Work item A:
In the debate commentary, what did JD Vance's way of speaking remind the speaker of?
Work item B:
Please write out the debate commentary from "I mean, we don't" up to and including "be concerned with.".
━━━ Page text ━━━
But I don't know how far it is going
to play when offered as a solution to these economic concerns, right?
I didn't find it convincing.
But, you know, JD Vance's
persona,
like the fact that we are talking about him more than Tim Walls indicates to me that he won the debate or that he accomplished what he needed to, right?
He dominated the conversation.
He dictated the terms of the conversation.
His lies were delivered very smoothly with an appealing presentation and a lot of kind of imprecise language and euphemism that is deployed to kind of try and make it
obscure the violence of what he's actually talking about.
He reminded me a lot of like corporate speak, you know?
It's like, oh, we are making this new department stronger and going into the new era is what they say when in fact what they're doing is like mass layoffs, right?
Which makes me also wonder about the about the effectiveness of it, frankly.
Like at some point, euphemism, like, you know, if nothing else, neoliberalism really loves a euphemism.
And
people have kind of gotten wise to that language.
And I noticed that too, especially around the abortion question where the record is so obvious.
I mean, we don't necessarily have to belabor it because it's just like, you know, TLDR for those who didn't watch it.
He just was just lying.
It was just the opposite of what he wants, he said, the opposite of who he's concerned with, he claimed to be concerned with.
It just basically, if you were to put a knot at the end of every sentence, you'd get a pretty accurate read of what JD Vance actually believes and wants.
And I mean, I wonder, like, do, do,
I think it was, I think it was pundit bait.
I think it's for people like Ross Douthat and
maybe even David Brooks to sort of hang their hats on.
I don't know if that's who you're playing for at this point, right?
Like, I do think that the people who are coming out in droves to support these
measures to enshrine abortion as a right in state constitutions, whether those people really, well, I mean, if you said it's okay, right?
Like, clearly, they are finely attuned
to how easy it is to take away these rights and how determined one party and not the other appears to be to do that.
━━━ Data supplied ━━━
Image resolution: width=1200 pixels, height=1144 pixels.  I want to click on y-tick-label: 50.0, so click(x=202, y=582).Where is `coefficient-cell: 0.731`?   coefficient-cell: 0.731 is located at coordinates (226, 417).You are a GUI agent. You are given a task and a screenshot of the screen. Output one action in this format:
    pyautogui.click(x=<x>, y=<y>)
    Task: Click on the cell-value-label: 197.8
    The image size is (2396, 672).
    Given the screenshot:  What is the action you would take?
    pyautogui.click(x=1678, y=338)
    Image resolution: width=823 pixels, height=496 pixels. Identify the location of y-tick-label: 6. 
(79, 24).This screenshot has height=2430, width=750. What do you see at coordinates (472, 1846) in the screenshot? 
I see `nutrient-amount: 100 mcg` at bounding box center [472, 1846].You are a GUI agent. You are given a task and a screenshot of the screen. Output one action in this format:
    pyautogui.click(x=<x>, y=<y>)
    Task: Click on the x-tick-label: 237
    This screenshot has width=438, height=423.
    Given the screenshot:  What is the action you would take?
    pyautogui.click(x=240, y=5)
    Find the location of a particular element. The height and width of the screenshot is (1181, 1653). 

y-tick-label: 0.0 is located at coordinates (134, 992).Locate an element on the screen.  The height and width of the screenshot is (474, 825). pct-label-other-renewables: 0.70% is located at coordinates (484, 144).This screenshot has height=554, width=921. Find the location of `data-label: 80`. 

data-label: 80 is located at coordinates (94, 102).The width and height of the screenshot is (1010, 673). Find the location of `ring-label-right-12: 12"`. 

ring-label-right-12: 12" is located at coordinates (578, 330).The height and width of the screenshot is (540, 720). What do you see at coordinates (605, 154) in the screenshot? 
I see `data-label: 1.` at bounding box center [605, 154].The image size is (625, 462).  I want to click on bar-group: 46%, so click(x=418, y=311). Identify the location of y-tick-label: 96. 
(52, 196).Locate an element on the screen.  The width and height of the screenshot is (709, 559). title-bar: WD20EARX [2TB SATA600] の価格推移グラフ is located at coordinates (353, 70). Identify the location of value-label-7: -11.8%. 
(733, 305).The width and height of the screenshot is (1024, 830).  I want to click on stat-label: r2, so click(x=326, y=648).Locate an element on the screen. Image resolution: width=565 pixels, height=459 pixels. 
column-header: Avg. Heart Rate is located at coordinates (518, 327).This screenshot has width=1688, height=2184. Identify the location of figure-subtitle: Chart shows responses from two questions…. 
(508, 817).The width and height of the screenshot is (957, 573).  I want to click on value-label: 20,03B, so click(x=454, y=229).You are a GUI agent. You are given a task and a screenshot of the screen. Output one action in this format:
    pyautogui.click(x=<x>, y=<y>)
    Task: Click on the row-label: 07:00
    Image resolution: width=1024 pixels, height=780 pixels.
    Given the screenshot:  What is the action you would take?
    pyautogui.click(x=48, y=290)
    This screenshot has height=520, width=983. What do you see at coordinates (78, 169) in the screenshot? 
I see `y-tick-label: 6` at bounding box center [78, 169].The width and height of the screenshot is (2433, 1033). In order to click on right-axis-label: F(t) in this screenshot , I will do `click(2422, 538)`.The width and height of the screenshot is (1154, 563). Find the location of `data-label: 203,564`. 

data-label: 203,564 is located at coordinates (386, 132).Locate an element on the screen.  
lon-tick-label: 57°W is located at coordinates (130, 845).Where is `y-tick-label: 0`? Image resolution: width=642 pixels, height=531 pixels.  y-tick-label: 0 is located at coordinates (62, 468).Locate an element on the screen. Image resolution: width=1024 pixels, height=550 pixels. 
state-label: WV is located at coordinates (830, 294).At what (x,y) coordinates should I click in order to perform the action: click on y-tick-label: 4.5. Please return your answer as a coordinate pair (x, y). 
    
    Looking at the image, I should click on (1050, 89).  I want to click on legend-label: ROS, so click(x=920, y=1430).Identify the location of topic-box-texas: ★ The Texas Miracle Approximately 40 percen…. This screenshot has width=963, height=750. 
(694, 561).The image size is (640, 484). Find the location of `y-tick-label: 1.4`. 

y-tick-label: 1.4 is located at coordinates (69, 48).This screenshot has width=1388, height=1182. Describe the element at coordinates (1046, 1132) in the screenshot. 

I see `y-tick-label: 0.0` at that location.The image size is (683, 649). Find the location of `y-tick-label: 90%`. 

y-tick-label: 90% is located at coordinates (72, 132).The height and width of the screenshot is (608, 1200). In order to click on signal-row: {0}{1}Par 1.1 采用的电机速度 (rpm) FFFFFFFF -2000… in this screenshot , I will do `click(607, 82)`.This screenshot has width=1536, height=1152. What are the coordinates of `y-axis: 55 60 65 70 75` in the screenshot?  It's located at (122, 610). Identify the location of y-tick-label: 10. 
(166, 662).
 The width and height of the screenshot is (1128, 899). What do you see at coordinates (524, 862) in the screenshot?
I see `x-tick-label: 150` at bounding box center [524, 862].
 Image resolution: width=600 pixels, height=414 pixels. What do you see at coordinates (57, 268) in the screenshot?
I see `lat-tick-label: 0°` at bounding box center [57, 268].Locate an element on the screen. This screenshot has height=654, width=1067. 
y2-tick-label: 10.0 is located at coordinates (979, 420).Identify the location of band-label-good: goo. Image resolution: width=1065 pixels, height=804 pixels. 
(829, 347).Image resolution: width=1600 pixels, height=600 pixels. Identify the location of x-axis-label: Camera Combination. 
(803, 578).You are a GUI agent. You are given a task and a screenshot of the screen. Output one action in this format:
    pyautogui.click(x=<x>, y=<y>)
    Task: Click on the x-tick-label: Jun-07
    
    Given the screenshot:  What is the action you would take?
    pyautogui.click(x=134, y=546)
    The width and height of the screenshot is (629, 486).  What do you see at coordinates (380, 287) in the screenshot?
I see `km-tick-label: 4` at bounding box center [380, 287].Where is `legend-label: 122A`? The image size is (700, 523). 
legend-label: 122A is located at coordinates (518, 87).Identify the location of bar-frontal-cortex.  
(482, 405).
━━━
Your solution A:
Corporate speak.

Your solution B:
I mean, we don't necessarily have to belabor it because it's just like, you know, TLDR for those who didn't watch it.
He just was just lying.
It was just the opposite of what he wants, he said, the opposite of who he's concerned with, he claimed to be concerned with.